» WORK TASK:
The expected reply is all of the data, returned exactly.

= = =

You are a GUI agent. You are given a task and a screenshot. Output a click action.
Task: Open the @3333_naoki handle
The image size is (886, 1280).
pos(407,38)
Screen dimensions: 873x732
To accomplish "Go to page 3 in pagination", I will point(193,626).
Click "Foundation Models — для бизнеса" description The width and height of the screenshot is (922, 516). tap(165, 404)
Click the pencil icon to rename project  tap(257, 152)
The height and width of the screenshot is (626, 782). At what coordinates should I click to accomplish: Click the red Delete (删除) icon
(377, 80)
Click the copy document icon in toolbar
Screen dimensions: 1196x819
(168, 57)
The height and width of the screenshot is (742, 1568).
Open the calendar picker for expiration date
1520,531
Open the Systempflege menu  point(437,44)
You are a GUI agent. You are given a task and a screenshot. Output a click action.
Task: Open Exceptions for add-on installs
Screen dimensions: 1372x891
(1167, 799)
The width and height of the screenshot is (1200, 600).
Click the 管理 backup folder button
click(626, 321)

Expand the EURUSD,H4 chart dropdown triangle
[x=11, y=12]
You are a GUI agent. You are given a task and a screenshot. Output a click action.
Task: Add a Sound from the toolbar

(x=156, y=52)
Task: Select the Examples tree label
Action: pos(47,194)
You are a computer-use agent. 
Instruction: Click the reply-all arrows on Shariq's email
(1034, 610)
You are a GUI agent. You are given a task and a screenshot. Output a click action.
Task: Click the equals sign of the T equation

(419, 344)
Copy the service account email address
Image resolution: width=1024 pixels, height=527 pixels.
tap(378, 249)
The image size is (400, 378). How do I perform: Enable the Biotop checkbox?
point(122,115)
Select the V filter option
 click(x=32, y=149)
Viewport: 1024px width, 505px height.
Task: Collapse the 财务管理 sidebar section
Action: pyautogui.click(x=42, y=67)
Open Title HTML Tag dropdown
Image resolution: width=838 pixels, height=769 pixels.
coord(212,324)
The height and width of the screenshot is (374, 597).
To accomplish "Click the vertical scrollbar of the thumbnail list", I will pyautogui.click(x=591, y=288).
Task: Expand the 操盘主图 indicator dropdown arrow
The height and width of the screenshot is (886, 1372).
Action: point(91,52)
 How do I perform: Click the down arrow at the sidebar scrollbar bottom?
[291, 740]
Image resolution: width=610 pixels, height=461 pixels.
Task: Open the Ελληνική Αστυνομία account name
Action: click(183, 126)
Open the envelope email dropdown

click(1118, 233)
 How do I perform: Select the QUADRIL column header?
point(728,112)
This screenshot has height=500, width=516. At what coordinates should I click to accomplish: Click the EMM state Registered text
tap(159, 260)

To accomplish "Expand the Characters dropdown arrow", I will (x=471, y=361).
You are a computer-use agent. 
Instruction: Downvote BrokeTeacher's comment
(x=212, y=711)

= = =

» RESULT FOR THIS EXERCISE:
You are a GUI agent. You are given a task and a screenshot. Output a click action.
Task: Open the @3333_naoki handle
The image size is (886, 1280).
pos(407,38)
Screen dimensions: 873x732
To accomplish "Go to page 3 in pagination", I will point(193,626).
Click "Foundation Models — для бизнеса" description The width and height of the screenshot is (922, 516). tap(165, 404)
Click the pencil icon to rename project  tap(257, 152)
The height and width of the screenshot is (626, 782). At what coordinates should I click to accomplish: Click the red Delete (删除) icon
(377, 80)
Click the copy document icon in toolbar
Screen dimensions: 1196x819
(168, 57)
The height and width of the screenshot is (742, 1568).
Open the calendar picker for expiration date
1520,531
Open the Systempflege menu  point(437,44)
You are a GUI agent. You are given a task and a screenshot. Output a click action.
Task: Open Exceptions for add-on installs
Screen dimensions: 1372x891
(1167, 799)
The width and height of the screenshot is (1200, 600).
Click the 管理 backup folder button
click(626, 321)

Expand the EURUSD,H4 chart dropdown triangle
[x=11, y=12]
You are a GUI agent. You are given a task and a screenshot. Output a click action.
Task: Add a Sound from the toolbar

(x=156, y=52)
Task: Select the Examples tree label
Action: pos(47,194)
You are a computer-use agent. 
Instruction: Click the reply-all arrows on Shariq's email
(1034, 610)
You are a GUI agent. You are given a task and a screenshot. Output a click action.
Task: Click the equals sign of the T equation

(419, 344)
Copy the service account email address
Image resolution: width=1024 pixels, height=527 pixels.
tap(378, 249)
The image size is (400, 378). How do I perform: Enable the Biotop checkbox?
point(122,115)
Select the V filter option
 click(x=32, y=149)
Viewport: 1024px width, 505px height.
Task: Collapse the 财务管理 sidebar section
Action: pyautogui.click(x=42, y=67)
Open Title HTML Tag dropdown
Image resolution: width=838 pixels, height=769 pixels.
coord(212,324)
The height and width of the screenshot is (374, 597).
To accomplish "Click the vertical scrollbar of the thumbnail list", I will pyautogui.click(x=591, y=288).
Task: Expand the 操盘主图 indicator dropdown arrow
The height and width of the screenshot is (886, 1372).
Action: point(91,52)
 How do I perform: Click the down arrow at the sidebar scrollbar bottom?
[291, 740]
Image resolution: width=610 pixels, height=461 pixels.
Task: Open the Ελληνική Αστυνομία account name
Action: click(183, 126)
Open the envelope email dropdown

click(1118, 233)
 How do I perform: Select the QUADRIL column header?
point(728,112)
This screenshot has height=500, width=516. At what coordinates should I click to accomplish: Click the EMM state Registered text
tap(159, 260)

To accomplish "Expand the Characters dropdown arrow", I will (x=471, y=361).
You are a computer-use agent. 
Instruction: Downvote BrokeTeacher's comment
(x=212, y=711)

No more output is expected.